IVF treatments find a place in political manifestos

Doctors welcome the inclusion of infertility, recognised as a public health issue by the WHO, in political agendas as a necessary step toward mitigating its financial burden and emotional impact

November 25, 2023 09:18 pm | Updated 10:27 pm IST - NEW DELHI

Rekha Patel, 42, from Britain, looks at her week-old-baby girl Gabriella, at the Akanksha IVF centre in Anand town, in Ahmedabad August 24, 2013.

Rekha Patel, 42, from Britain, looks at her week-old-baby girl Gabriella, at the Akanksha IVF centre in Anand town, in Ahmedabad August 24, 2013. | Photo Credit: Reuters

The Congress party has included In Vitro Fertilisation (IVF) as an area of focus in its manifesto for the Rajasthan Assembly election. Integrating infertility with political agenda is not a new development — Goa recently became the first Indian State to offer free IVF, Assisted Reproductive Technology (ART), and Intrauterine Insemination (IUI) services; Maharashtra is also looking into providing financial support to people from rural areas for IVF treatments under the Mahatma Phule Jan Arogya Yojana.

Infertility, which is recognised as a public health issue by the World Health Organization (WHO), has often been shrouded in silence. Finding its way into the Congress’ election manifesto has thus sparked a crucial conversation over the financial, societal, and emotional implications of infertility, and the role of politics in addressing it.  

A study titled ‘Pattern of health promises for Indian democracy: A qualitative review of political manifestos’ finds that health has been a feature in political agendas but healthcare issues are yet to dominate political campaigns in India as they do in the U.K. and the U.S. “Public health problems, health financing, improving infrastructure are the most common promises that share space in all manifestos of major national parties,” the study noted. 

According to the WHO, and the Indian Society for Assisted Reproduction (ISAR), one in six couples in India find it difficult to conceive a child, may require medical help, and treatment cost is expensive. The average cost of an IVF cycle ranges from ₹2.5 lakh to ₹4 lakh.

The Census of India finds that infertility increased among couples in the reproductive age group from 13% in 1981 to 16% in 2001. The need for assisted reproduction is so high that the Federation of Obstetric and Gynaecological Societies of India (FOGSI) has appealed to the government to bring IVF treatments under Ayushman Bharat.

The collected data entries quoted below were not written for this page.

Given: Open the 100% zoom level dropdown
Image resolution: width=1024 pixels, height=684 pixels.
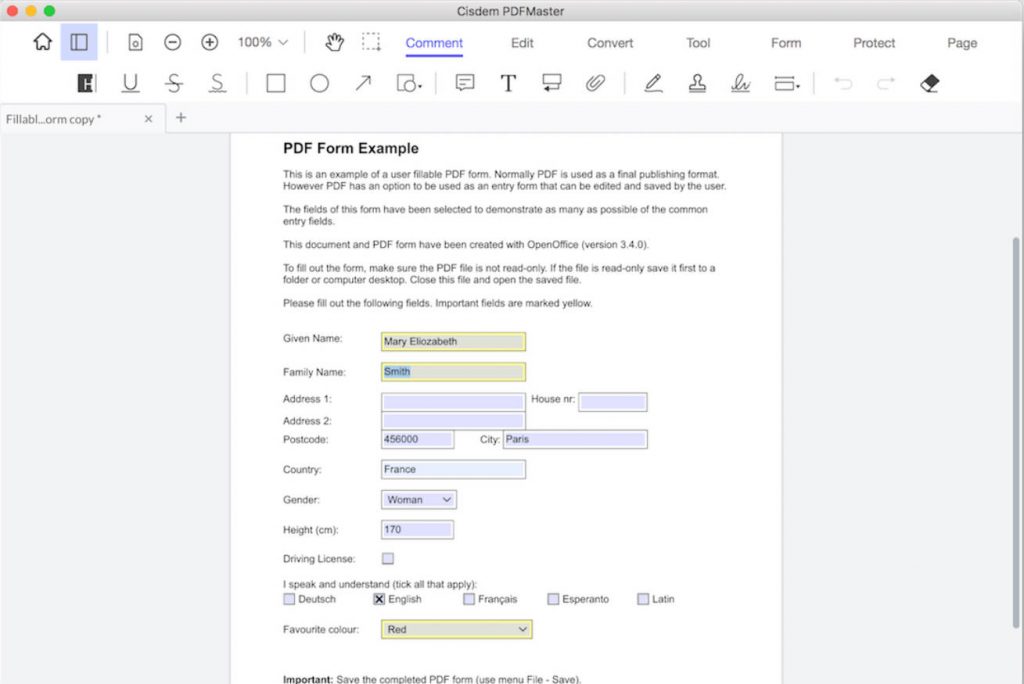Looking at the screenshot, I should tap(262, 43).
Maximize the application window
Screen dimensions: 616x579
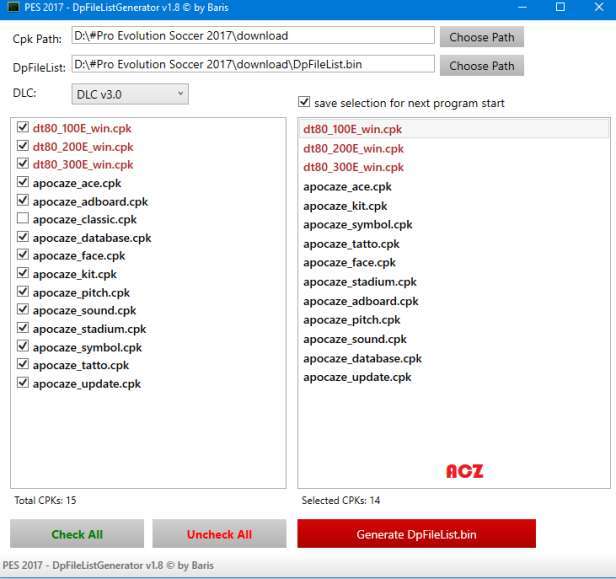[x=560, y=8]
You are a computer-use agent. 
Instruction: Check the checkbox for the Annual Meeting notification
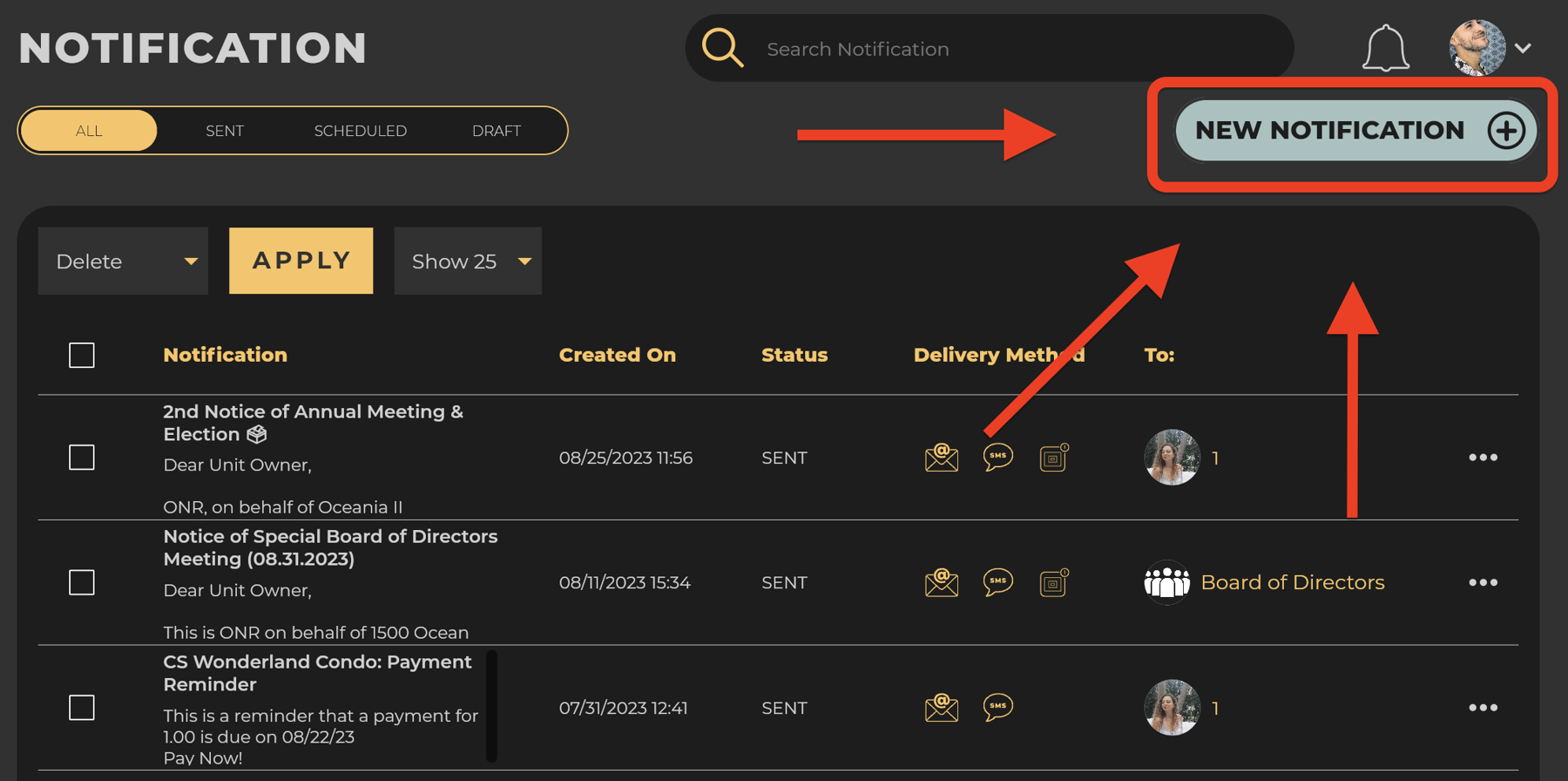pyautogui.click(x=81, y=457)
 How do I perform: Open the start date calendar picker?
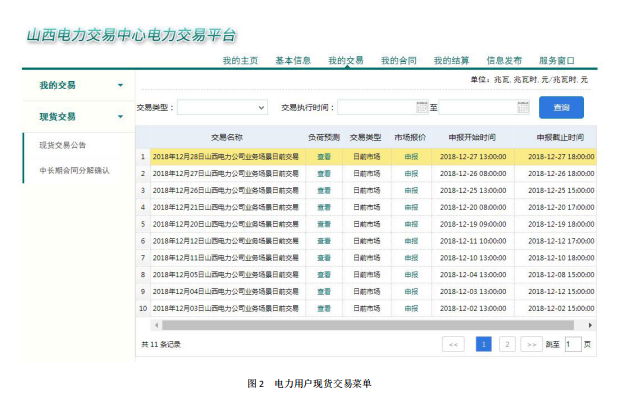[x=422, y=107]
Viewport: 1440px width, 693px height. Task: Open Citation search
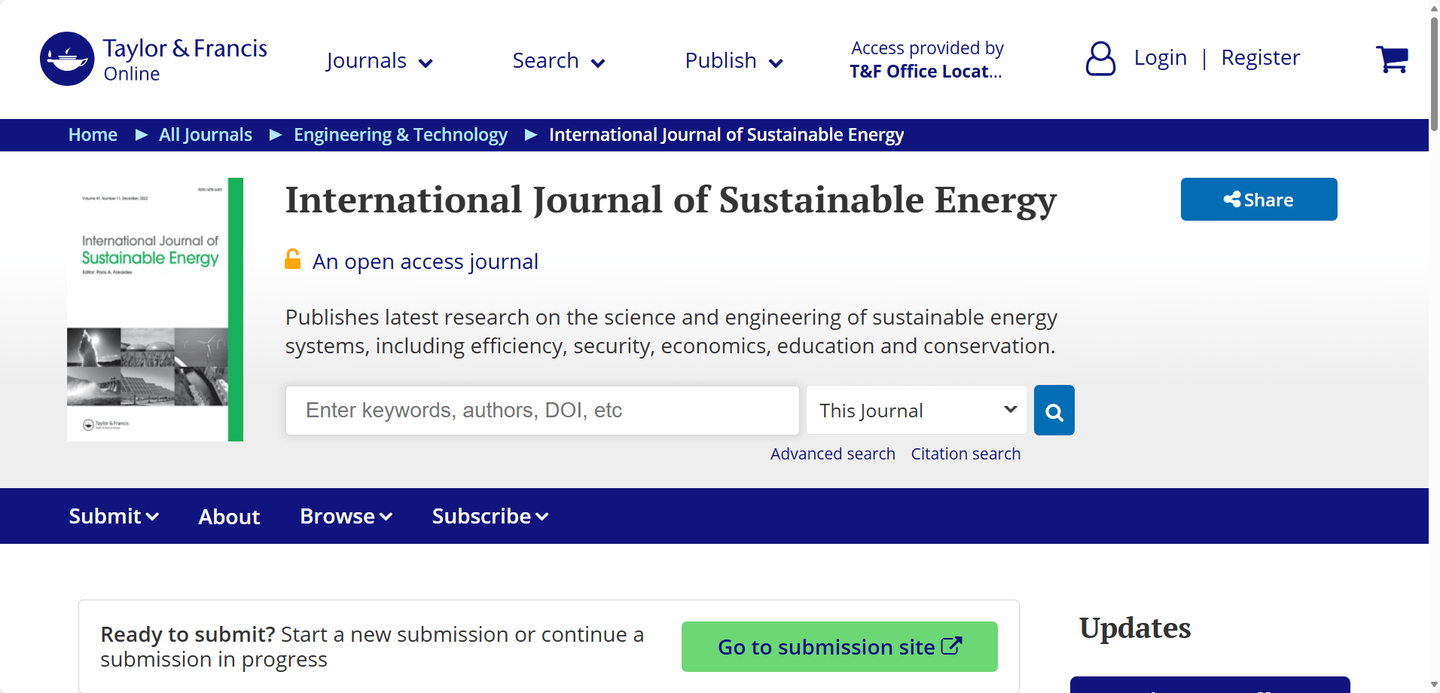(965, 453)
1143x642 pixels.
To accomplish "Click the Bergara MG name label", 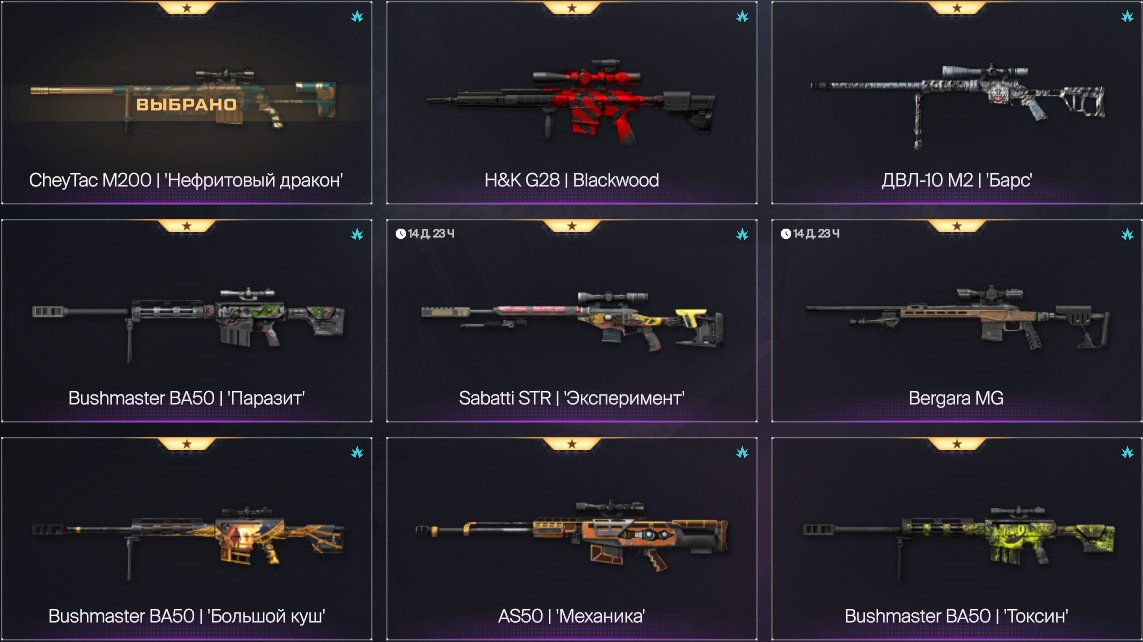I will (956, 398).
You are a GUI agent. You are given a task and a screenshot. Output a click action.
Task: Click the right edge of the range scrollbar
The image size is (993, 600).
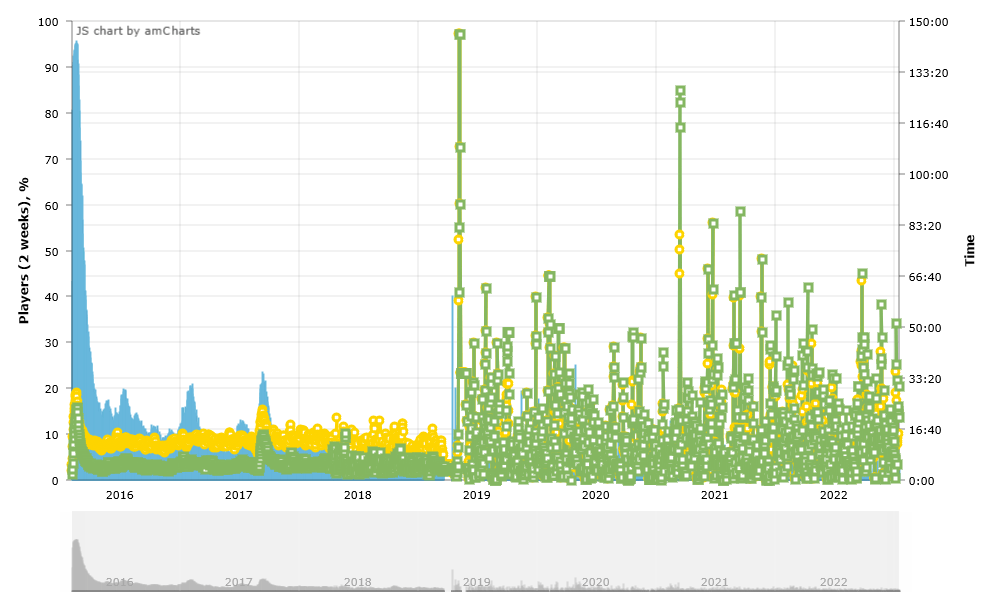tap(898, 551)
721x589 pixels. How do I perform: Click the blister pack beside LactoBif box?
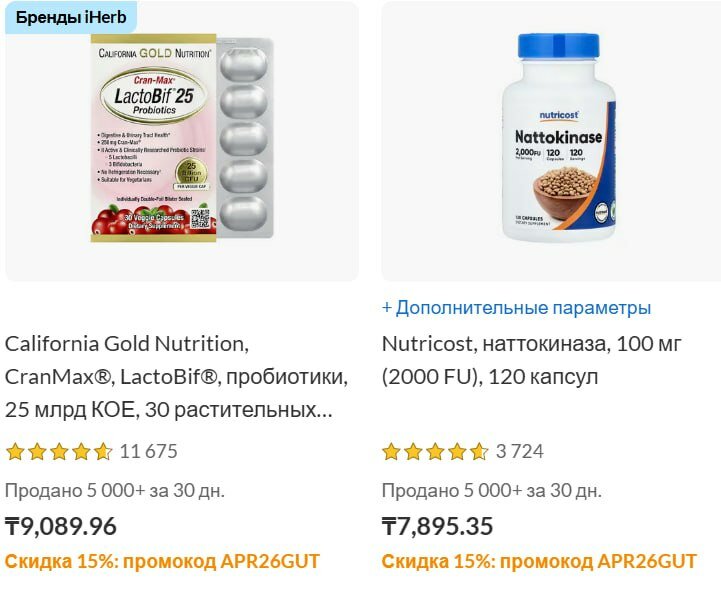244,138

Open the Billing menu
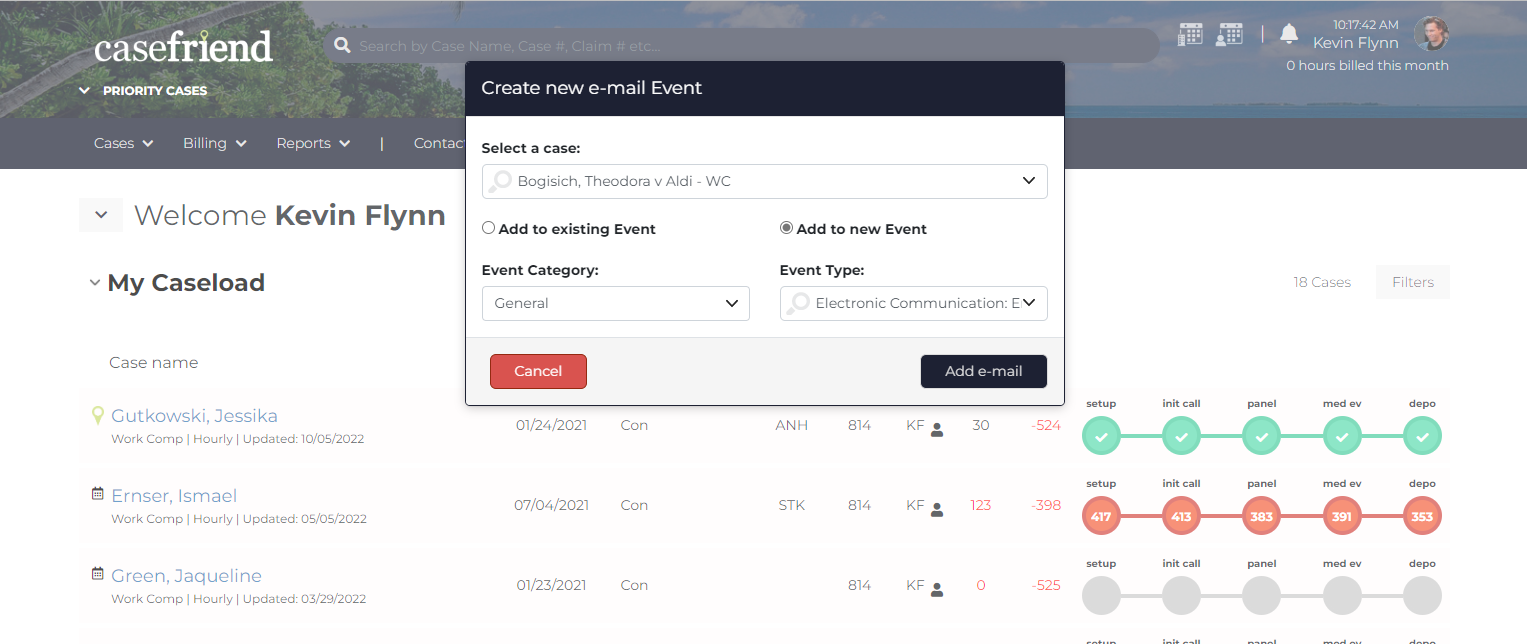(x=214, y=143)
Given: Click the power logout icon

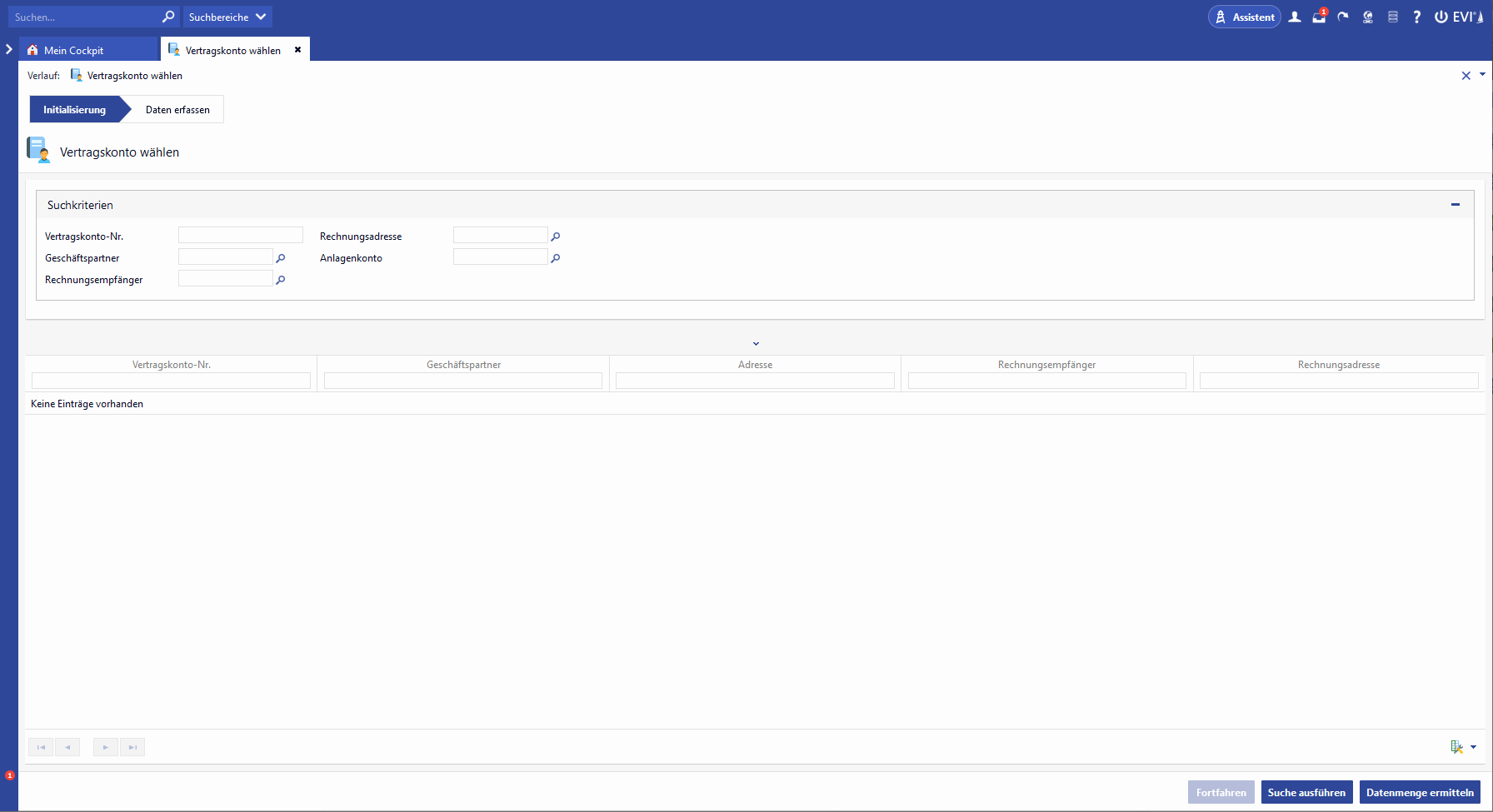Looking at the screenshot, I should pyautogui.click(x=1441, y=17).
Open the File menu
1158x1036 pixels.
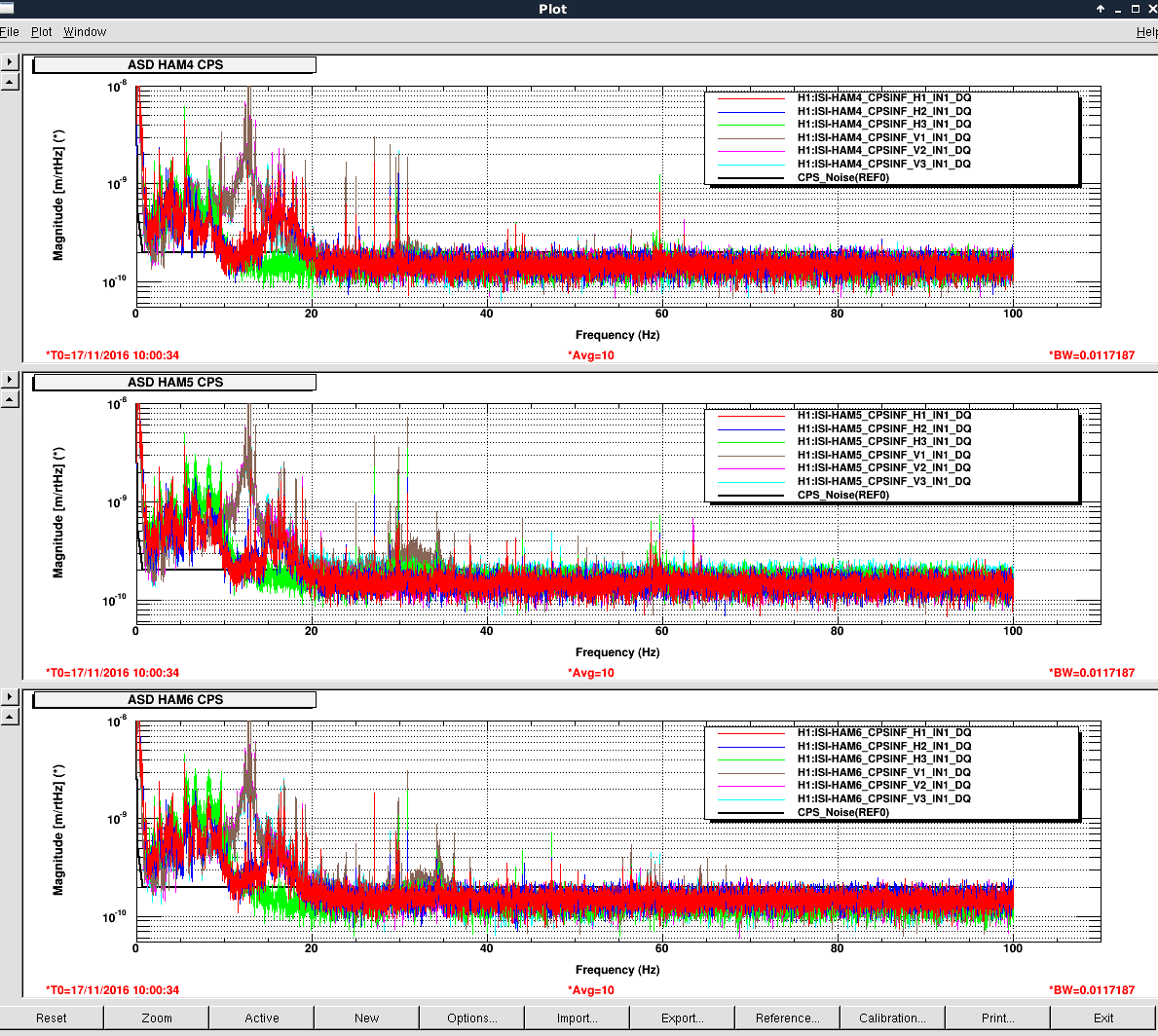[10, 32]
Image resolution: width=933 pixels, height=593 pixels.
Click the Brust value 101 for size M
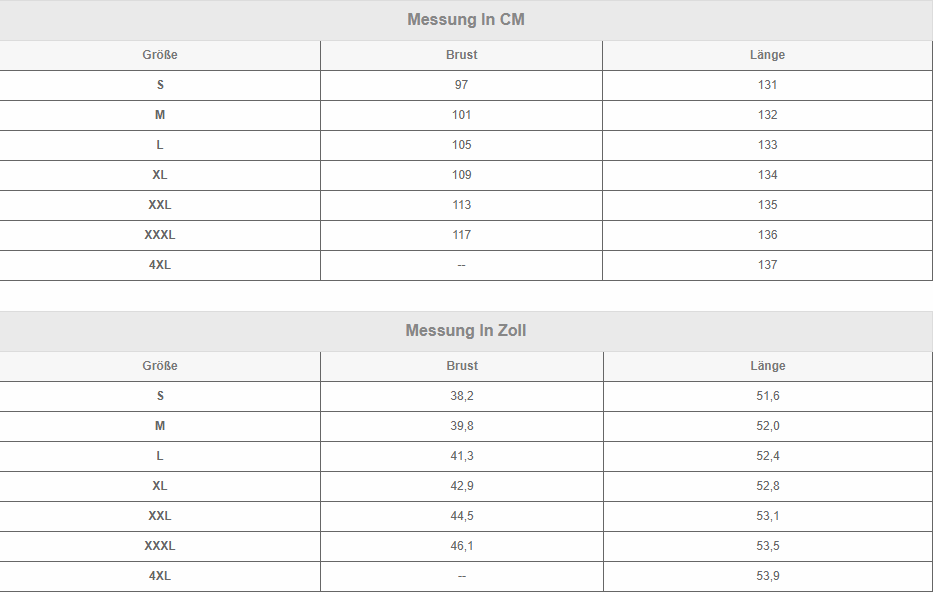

Also Read | Male fertility crisis: what environmental contaminants have got to do with it 

Infertility, in clinical terms, is the failure to conceive even after being sexually active for one year or more of regular cohabitation without any contraceptive use.

“WHO categorises infertility as a disease, so, like any other disease, subfertility treatment or IVF treatment is a right of everyone,” Rachita Munjal, senior consultant, Birla Fertility and IVF, Gurugram, said.

She explained that fertility issues are silent and invisible whereas pregnancy, childbirth, and medical disorders are visible. “So, if all medical treatments can be included in a manifesto, infertility should be included too,” Dr. Munjal said.

Doctors in India explain that despite the high incidence of the problem, solutions for the diagnosis and treatment of subfertility, including IVF, remain inaccessible for many due to the high cost of treatment, and social stigma. They add that infertility can impact quality of life.

Also Read | Lifestyle, pollution causing rise in infertility: expert

“Through my experience in talking to women who come for fertility treatment, lack of emotional support, and holding back from promotion and career opportunities, in addition to stressful subfertility issues can be overwhelming. So, normalising the conversation around fertility treatments can be an important step in moving out of the silence over the issue,” Dr. Munjal said.

Doctors note that government policies on IVF treatment can mitigate the financial burden and emotional impact of infertility on family life. Benefits planned around pre-conception, fewer working hours for women under fertility treatment to manage regular visits to doctors, and the emotional and financial aspects of treatment, would help considerably.